Exercise directions:
Format the listing lines from the one that contains "Task: Open the equalizer" through the one that contains "This screenshot has height=1008, width=1203." as a numbered list, leaving out blank lines. Keep the pictures out of your answer.

Material:
## start

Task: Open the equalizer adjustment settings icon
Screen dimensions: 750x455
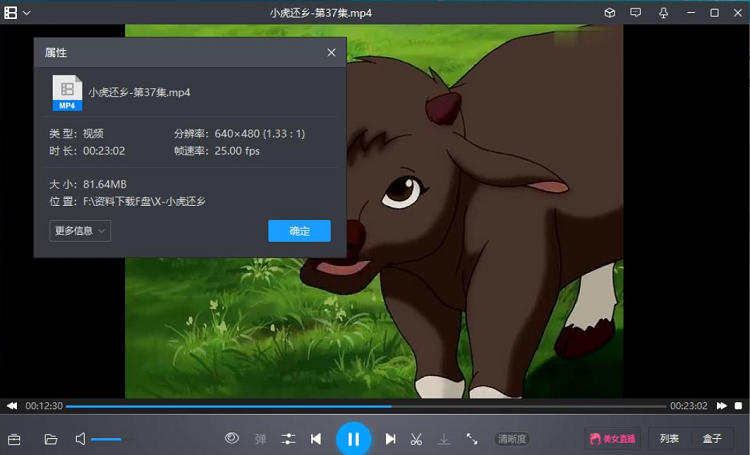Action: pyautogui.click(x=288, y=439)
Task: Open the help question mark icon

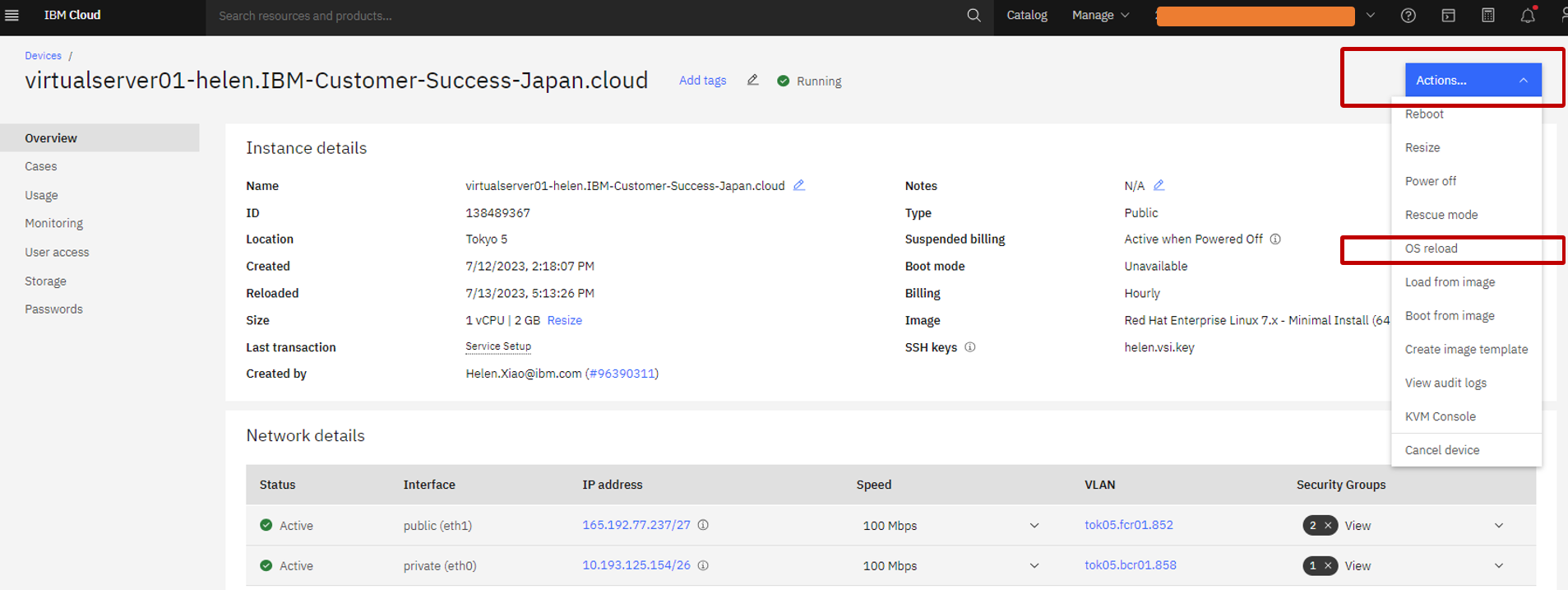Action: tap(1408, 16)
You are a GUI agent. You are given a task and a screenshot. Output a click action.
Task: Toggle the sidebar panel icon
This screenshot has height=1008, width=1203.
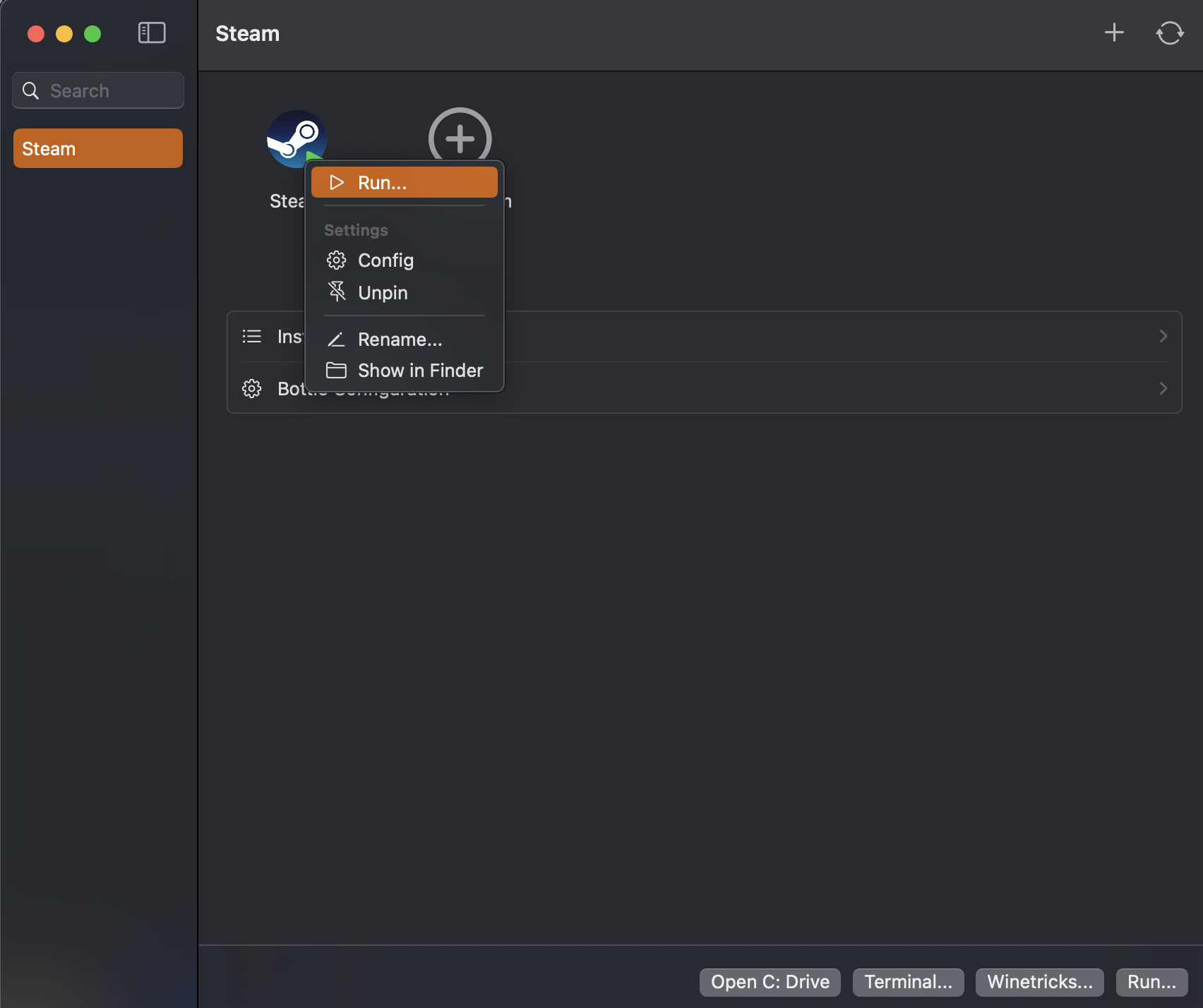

## end
## start

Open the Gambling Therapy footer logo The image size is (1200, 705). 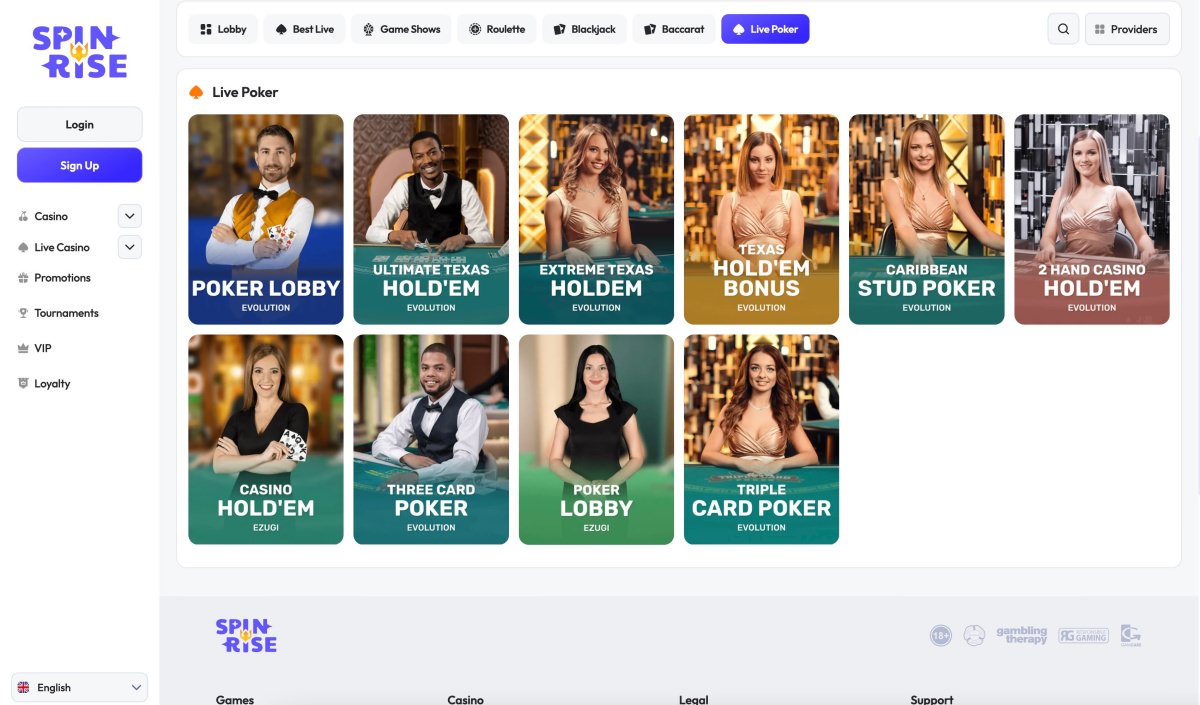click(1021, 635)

## end
## start

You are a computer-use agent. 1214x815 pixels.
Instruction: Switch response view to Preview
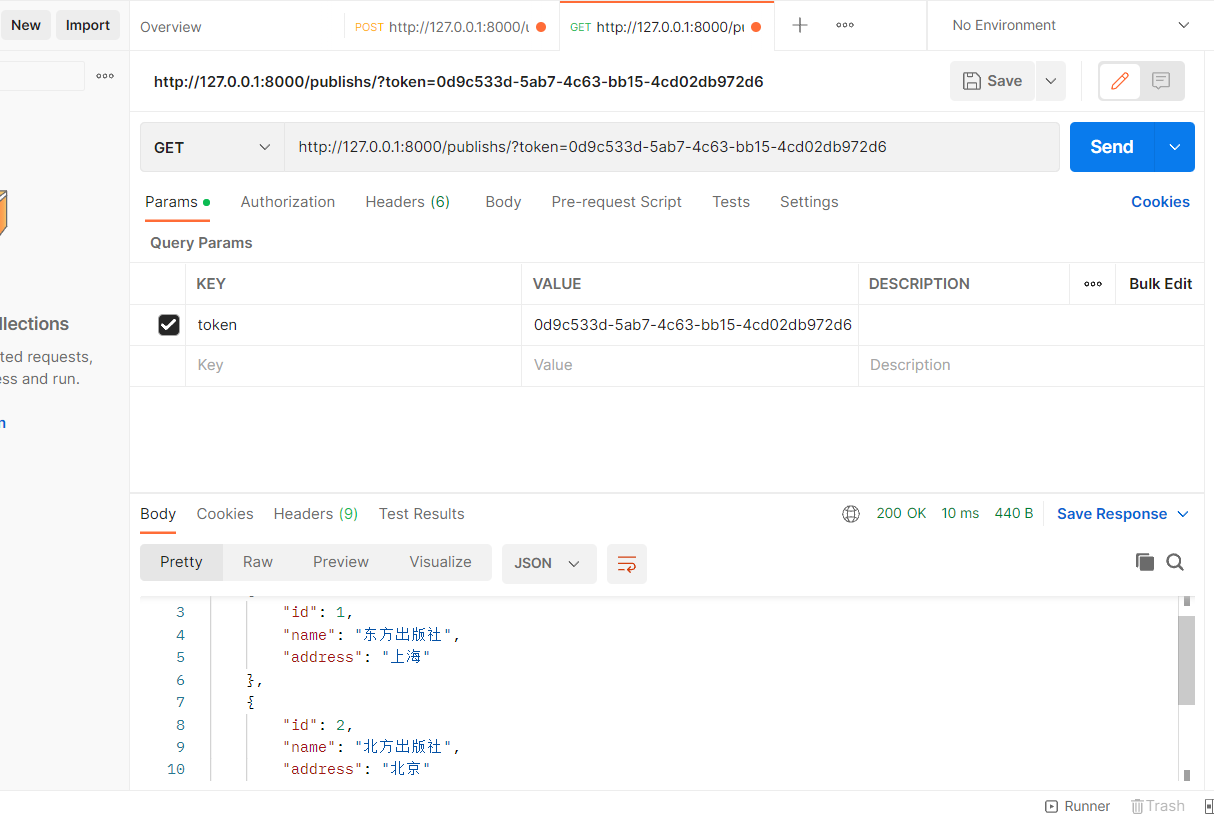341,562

## end

Exercise result:
1. Task: Open the equalizer adjustment settings icon
2. Screen dimensions: 750x455
3. Action: pyautogui.click(x=288, y=439)
4. Task: Open the help question mark icon
5. Action: tap(1408, 16)
6. You are a GUI agent. You are given a task and a screenshot. Output a click action.
7. Task: Toggle the sidebar panel icon
8. This screenshot has height=1008, width=1203.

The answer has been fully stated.